About character encodings, UTF, UCS, et cetera in 21 lines of text …

July 22, 2011

Filed under: Web Application Techologies — Andrew @ 8:43 pm

Almost each month I see discussions about character encodings on various software forums. Most of the time these are pure urban myths, legends, hoaxes and rumors. Actually I am surprised how many software developers simply have no idea about the subject.

Here is my attempt to define all these terms in single place and in compact form:

  1. windows1251, utf-8, ascii, koi8, etc. are all “transport” encodings of UNICODE code points. Encoding defines format of transmission(or storage) of a text – meaningful sequence of characters of human language(s).
  2. UNICODE code point is a 21-bit number – index of a character in UNICODE database (table).
  3. Each encoding is characterized by its code unit.
  4. Code unit – smallest non-dividable element of the sequence. In most of encodings code unit is a byte – 8-bit number. But there are exceptions. For example: ASCII-7 – 7 bits, UTF-16 – 16 bits, UTF-32 32-bit integer.
  5. Encoding can be full – covers whole UNICODE range (e.g. UTF-8) and it can be partial (for example ASCII) – maps subset of UNICODE code points to code units of particular encoding. Strictly speaking any official encoding like ASCII, Windows-1251, etc. is a UNICODE encoding if it has official and/or well known definition of code units mapping to UNICODE.
  6. Encoding may have variable number of code units per single UNI-code: UTF-8, UTF-16, GB18030, etc. And there are “fixed” encodings with 1:1 mapping of code unit to UNICODE code points: ASCII, ISO/IEC 8859-1, Windows-1252, and so on.

About UCS-2 and UCS-4.

  • UCS-2 – is a 16-bit subset of big UNICODE table. Sometimes is used as a synonym of BMP range – Basic Multilingual Plane.
  • UCS-4 – is a full range of UNICODE table (32 bits number where 21 bits are used).
  • UCS-2 and UCS-4 are not encodings. These are just names of historic ranges of character codes (UNICODE code points).
  • As an examples:
    • JavaScript standard (ECMA-262) defines that String instances represent sequences of UCS-2 (!) codes. So character code in JS is limited by 0xFFFF.
    • In my TIScript string is a UTF-16 sequence so it can operate by full UNICODE range.
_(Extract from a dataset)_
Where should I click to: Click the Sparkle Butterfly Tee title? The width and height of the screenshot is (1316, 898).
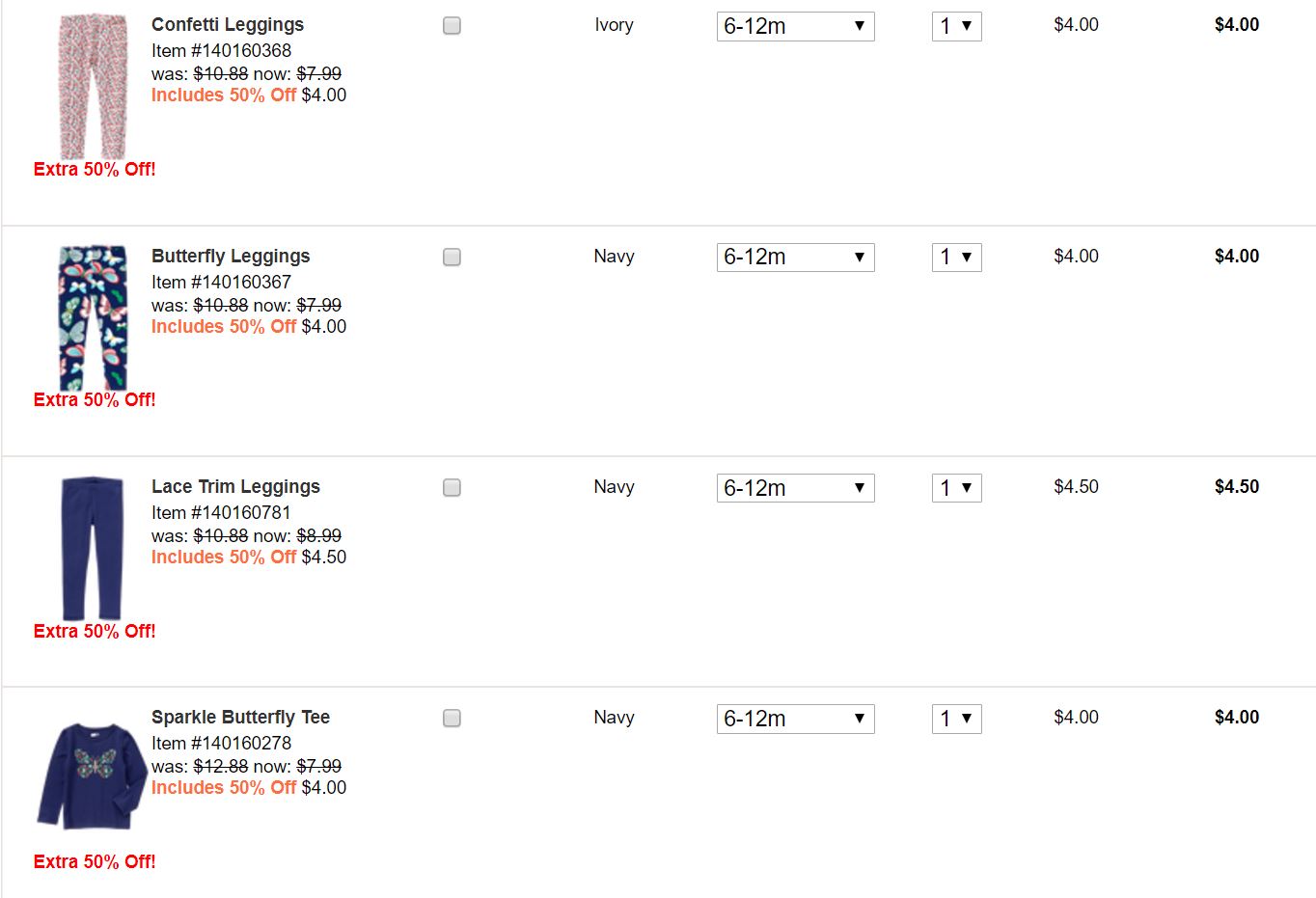pyautogui.click(x=240, y=718)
Thus str.length can be larger than number of characters in string (e.g. for some Far East texts). str[i] will give you number from 0 to 0xFFFF – value of UTF-16 code unit. But if you will write:
        for(var codePoint in "...str..." )
           stdout.printf("%d ", codePoint);
      

      you will get sequence of real UNICODE code points from string.

And that is pretty much it. Not a rocket science, is it?